Su padre pareció satisfecho. Permitió que le peinara el pelo ralo y que lo ayudara a llevarlo al salón. Allí, Frank lo acomodó en su sillón preferido y le dio el mando del televisor. No le preocupaba que su padre sintonizara el canal de la isla y escuchara las noticias sobre Guy Brouard que intentaba ocultarle. Los únicos programas que Graham Ouseley veía eran espacios de cocina y culebrones. De los primeros tomaba notas, por razones que nunca le habían quedado claras a su hijo. Estudiaba los segundos completamente embelesado y se pasaba toda la cena hablando de los personajes atribulados que aparecían en ellos como si fueran los vecinos de al lado.

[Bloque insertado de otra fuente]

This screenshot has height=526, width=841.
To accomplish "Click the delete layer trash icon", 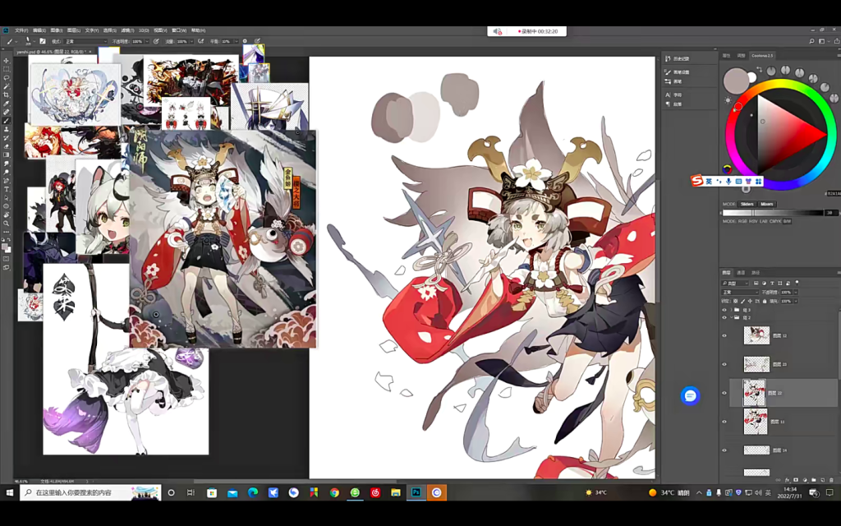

No los había donde vivían los Ouseley. Años atrás, sí: dos familias más que vivían en la hilera de casitas que crecían como un apéndice, en las afueras del viejo molino de agua llamado Moulin des Niaux. Pero con el tiempo, Frank y su padre se las habían arreglado para comprar todas estas viviendas cuando las pusieron a la venta. Ahora albergaban la vasta colección que tenía que llenar el museo de la guerra.

Frank cogió las llaves y, después de comprobar el radiador del salón y encender la estufa eléctrica cuando no le gustó el calor moderado que salía de las viejas tuberías, se dirigió a la casa que había junto a la que él y su padre habían ocupado toda la vida. Estaban todas en una terraza, y los Ouseley vivían en la que se encontraba más alejada del molino de agua, cuya rueda antigua se sabía que crujía y gemía de noche si el viento soplaba por la cañada de Talbot Valley esculpida por el arroyo.

La puerta de la casa se atascó cuando Frank la empujó porque el viejo suelo de piedra era irregular y ni Frank ni su padre habían pensado en corregir el problema desde que les pertenecía. La utilizaban principalmente de trastero, y una puerta que se atascaba siempre les había parecido una cuestión menor comparada con otros retos que presentaba un edificio antiguo para alguien que quería utilizarlo como trastero. Era más importante impermeabilizar el tejado y evitar que entrara corriente por las ventanas. Si el sistema de calefacción funcionaba y podía mantenerse el equilibrio entre la sequedad y la humedad, el hecho de que fuera un fastidio abrir la puerta era algo que podía dejarse pasar por alto tranquilamente.